Schließlich und vor allem verstoße die pro-futuro-Rechtsprechung des Bundesverfassungsgerichts gegen die Verfassung, weil sie sehenden Auges Unrecht dulde. Die fiskalischen Interessen des Staates dürften nicht in dieser Weise vorrangig berücksichtigt werden. Solange das Bundesverfassungsgericht seine pro-futuro-Rechtsprechung nicht aufgebe, werde den Steuerbürgern effektiver Rechtschutz verwehrt und deren Rechtsschutzmöglichkeiten würden unangemessen in die Länge gezogen. Dadurch entstehe eine überlange Verfahrensdauer und damit ein Verstoß gegen Art. 6 der Europäischen Menschenrechtskonvention (EMRK).
Der Kläger beantragt,
den Einspruchsbescheid zur Einkommensteuer 2009 aufzuheben und das FA zu verpflichten, das Einspruchsverfahren sodann gemäß § 363 Abs. 2 AO bis zu einer Entscheidung des Europäischen Gerichtshofs für Menschenrechte in dem Beschwerdeverfahren 2795/10 ruhen zu lassen.
Der Beklagte beantragt,
die Klage abzuweisen.
Der Beklagte hält daran fest, dass das FA nicht verpflichtet gewesen sei, das Einspruchsverfahren ruhen zu lassen.
Entscheidungsgründe
Die Klage ist unbegründet.
Die Entscheidung des FA, das Einspruchsverfahren nicht ruhen zu lassen, verletzt den Kläger nicht in seinen Rechten.
a) Der Kläger hatte keinen Anspruch auf ein Ruhen des Einspruchsverfahrens nach § 363 Abs. 2 Satz 2 AO, da dort ausschließlich der Gerichtshof der Europäischen Union Erwährung findet, wenn von „dem Europäischen Gerichtshof” die Rede ist, und sich der Kläger abweichend davon auf ein beim EGMR anhängiges Beschwerdeverfahren beruft.

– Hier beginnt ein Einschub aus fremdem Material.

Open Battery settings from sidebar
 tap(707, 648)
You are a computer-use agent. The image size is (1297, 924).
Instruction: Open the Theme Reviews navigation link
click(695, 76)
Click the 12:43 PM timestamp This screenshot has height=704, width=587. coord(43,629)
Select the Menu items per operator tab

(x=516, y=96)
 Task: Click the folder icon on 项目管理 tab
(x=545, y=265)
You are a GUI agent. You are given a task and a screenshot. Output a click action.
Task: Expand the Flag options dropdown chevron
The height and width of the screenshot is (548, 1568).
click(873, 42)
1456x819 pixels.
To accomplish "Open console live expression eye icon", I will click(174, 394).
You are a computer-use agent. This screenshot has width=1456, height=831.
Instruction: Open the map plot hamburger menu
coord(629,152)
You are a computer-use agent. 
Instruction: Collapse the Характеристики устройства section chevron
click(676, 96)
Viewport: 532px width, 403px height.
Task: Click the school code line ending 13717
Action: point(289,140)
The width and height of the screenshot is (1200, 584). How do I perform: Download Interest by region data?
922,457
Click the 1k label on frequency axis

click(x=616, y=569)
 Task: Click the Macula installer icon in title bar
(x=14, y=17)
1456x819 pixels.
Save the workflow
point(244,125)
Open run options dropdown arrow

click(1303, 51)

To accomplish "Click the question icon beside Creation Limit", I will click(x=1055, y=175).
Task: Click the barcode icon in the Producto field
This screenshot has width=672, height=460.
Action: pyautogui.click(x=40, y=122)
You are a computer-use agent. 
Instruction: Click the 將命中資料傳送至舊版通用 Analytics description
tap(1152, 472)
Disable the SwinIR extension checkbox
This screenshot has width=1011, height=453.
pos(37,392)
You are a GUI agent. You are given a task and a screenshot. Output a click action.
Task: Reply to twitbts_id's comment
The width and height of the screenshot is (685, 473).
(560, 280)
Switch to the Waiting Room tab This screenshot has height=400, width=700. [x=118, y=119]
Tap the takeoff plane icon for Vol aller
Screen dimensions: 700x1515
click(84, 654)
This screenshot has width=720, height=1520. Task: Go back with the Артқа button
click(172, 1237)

Eine durch erweiternde Auslegung des § 363 Abs. 2 Satz 2 AO Erstreckung der Vorschrift auch auf den „Europäischen Gerichtshofs für Menschenrechte” (EGMR) kommt nicht in Betracht und wurde auch von der Rechtsprechung und Literatur in der Vergangenheit gar nicht erst in Erwägung gezogen (vgl. BFH-Urteil vom 26. September 2006 X R 39/05, BStBl. II 2007, 222; Beschluss vom 6. Juli 1999 IV B 14/99, BFH/NV 1999, 1587; Brockmeyer in Klein, AO, § 363 Rz. 17 f und auch Birkenfeld in Hübschmann/ Hepp/ Spitaler, Abgabenordnung/ Finanzgerichtsordnung, § 363 AO Rz. 202). Soweit in jüngster Zeit vereinzelt im Schrifttum vorgebracht wird, der Wortlaut der Vorschrift sei jedenfalls nicht eindeutig und insoweit auslegungsbedürftig und auslegungsfähig (vgl. [PE], NWB 18/2011, 1523; Nebe, Stbg 2011, 256 [257]; Mann, Steuerberater Intern, Beilage zur Ausgabe 7/2011, S. 3 f.) f...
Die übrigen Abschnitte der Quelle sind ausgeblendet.